Taking care of mental health during COVID-19: Ways to cope


Leidy James / Hilltop Views

Mental illnesses are more common than most people think, as seen in the infographic. The Health and Counseling Center is one of the many places where St. Edward’s students can receive treatment.

COVID-19 has brought about a pandemic no one today has ever experienced since 1918; the 1918 influenza pandemic was the most severe pandemic in recent history, according to the Central for Disease Control and Prevention. But besides the pandemic’s danger to our well being, it can impact our mental health as well. So how do we take care of it?

Many mental illnesses like anxiety and depression arise due to stressful situations and have to do in part with the brain and how it responds to trauma.

“A pandemic is a traumatic event, and people respond very differently to trauma based on a combination of nature and nurture,” St. Edward’s psychology professor Delia Paskos says. 

The pandemic has affected many aspects of our lives, from changing our daily habits and activities to possible financial or food insecurity. Its impact is different among every individual, but collectively, we may experience stress and worry due to the uncertainty.  
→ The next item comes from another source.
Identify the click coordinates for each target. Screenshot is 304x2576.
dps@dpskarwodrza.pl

“The consequences of the pandemic, like quarantine and isolation, can also cause emotional and physical stress that can be chronic and long term, even in people who have never experienced mental illness before,” Paskos says.
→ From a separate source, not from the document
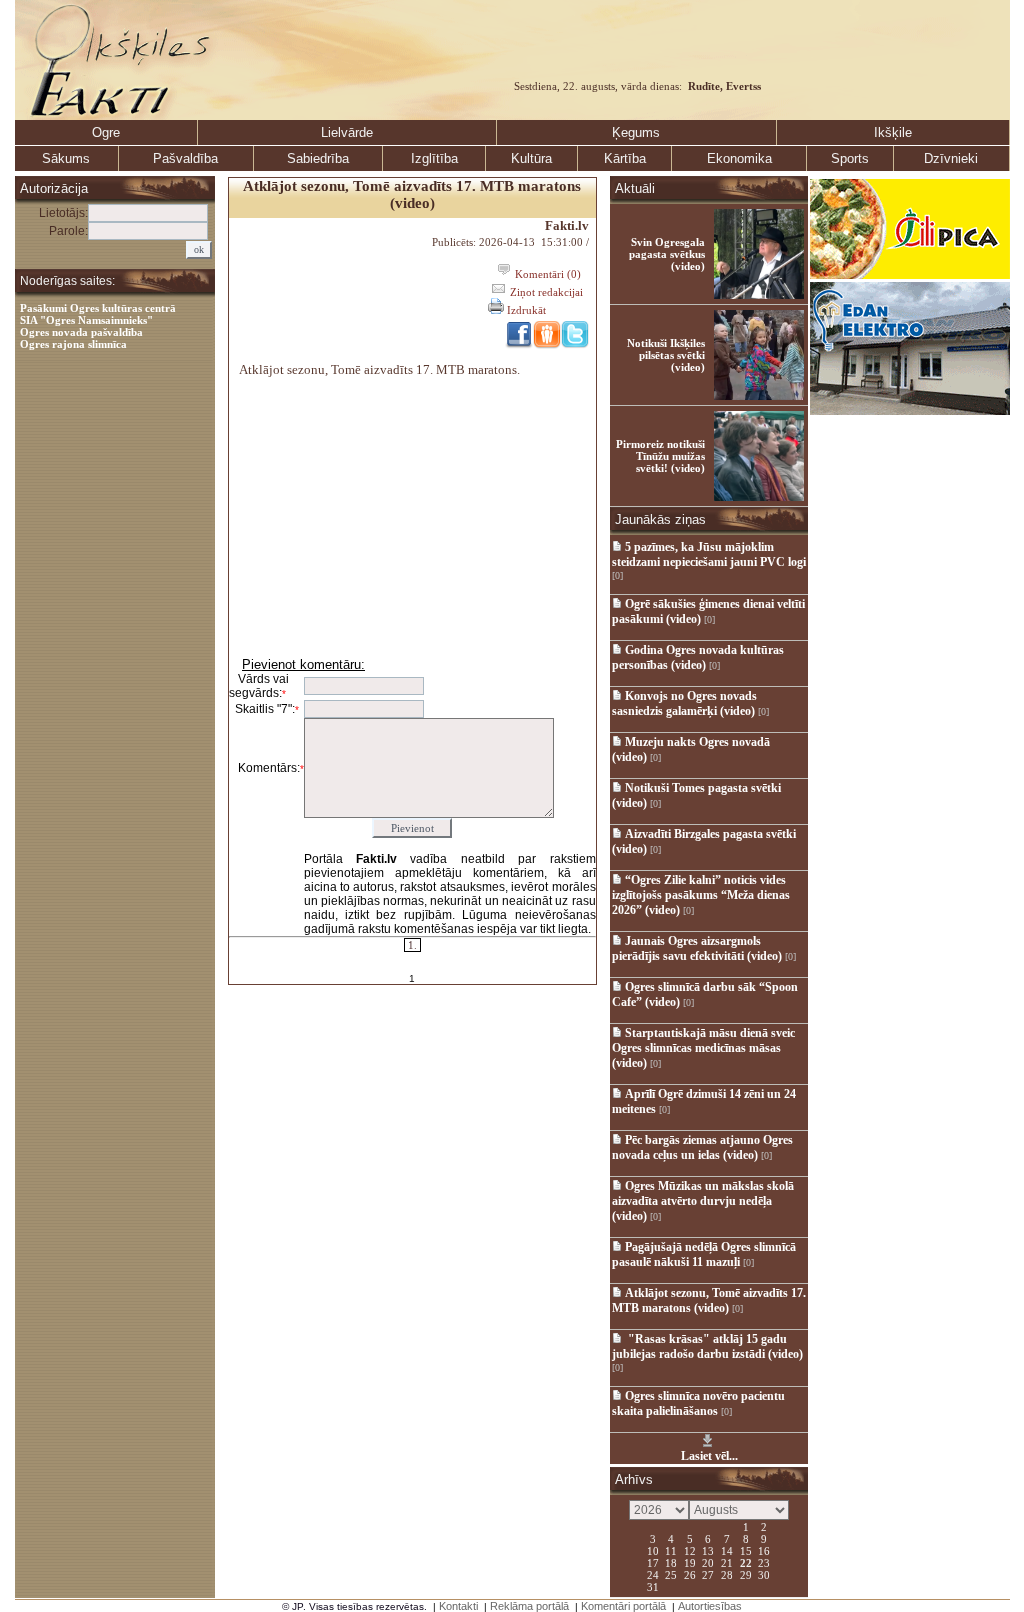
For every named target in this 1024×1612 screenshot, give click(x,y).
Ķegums (636, 132)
How common is mental illness? In a word: very.

“The lifetime prevalence of mental disorders is different depending on the specific type of mental disorder, but for the lifetime prevalence for any type of mental disorder, it is about 50%,” Paskos says.
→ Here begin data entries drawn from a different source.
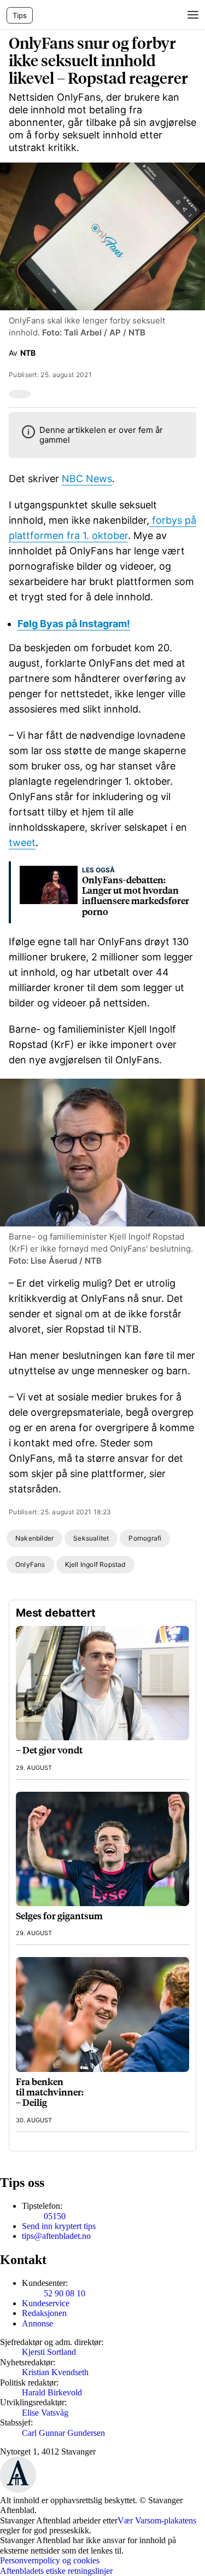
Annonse (37, 2323)
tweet (22, 842)
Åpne (191, 15)
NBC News (87, 478)
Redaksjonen (44, 2313)
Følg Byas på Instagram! (73, 623)
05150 (55, 2216)
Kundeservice (45, 2303)
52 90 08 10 (64, 2293)
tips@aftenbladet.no (56, 2236)
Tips (20, 15)
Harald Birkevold (52, 2392)
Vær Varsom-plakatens (157, 2520)
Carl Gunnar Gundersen (63, 2433)
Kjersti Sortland (49, 2352)
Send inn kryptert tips (59, 2226)
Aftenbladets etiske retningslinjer (56, 2570)
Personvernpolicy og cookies (49, 2560)
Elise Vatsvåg (45, 2412)
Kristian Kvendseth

As for symptoms, there’s no one set of normal symptoms.

“The symptoms vary depending on what mental illness you have,” Paskos says.

Mental illness can feel scary. Apart from the symptoms, not knowing what to do or how to make it go away can make it feel even more overwhelming, especially if you have never experienced it before.

“It’s important to understand the things we can and cannot control as this gives us perspective and enables us to focus on productive activities,” Paskos says.

While we have no control over the pandemic, we do have control over how we react to it. Focusing our attention on productive activities rather than constantly worrying, which only depletes our mental wellbeing, is the better route to take.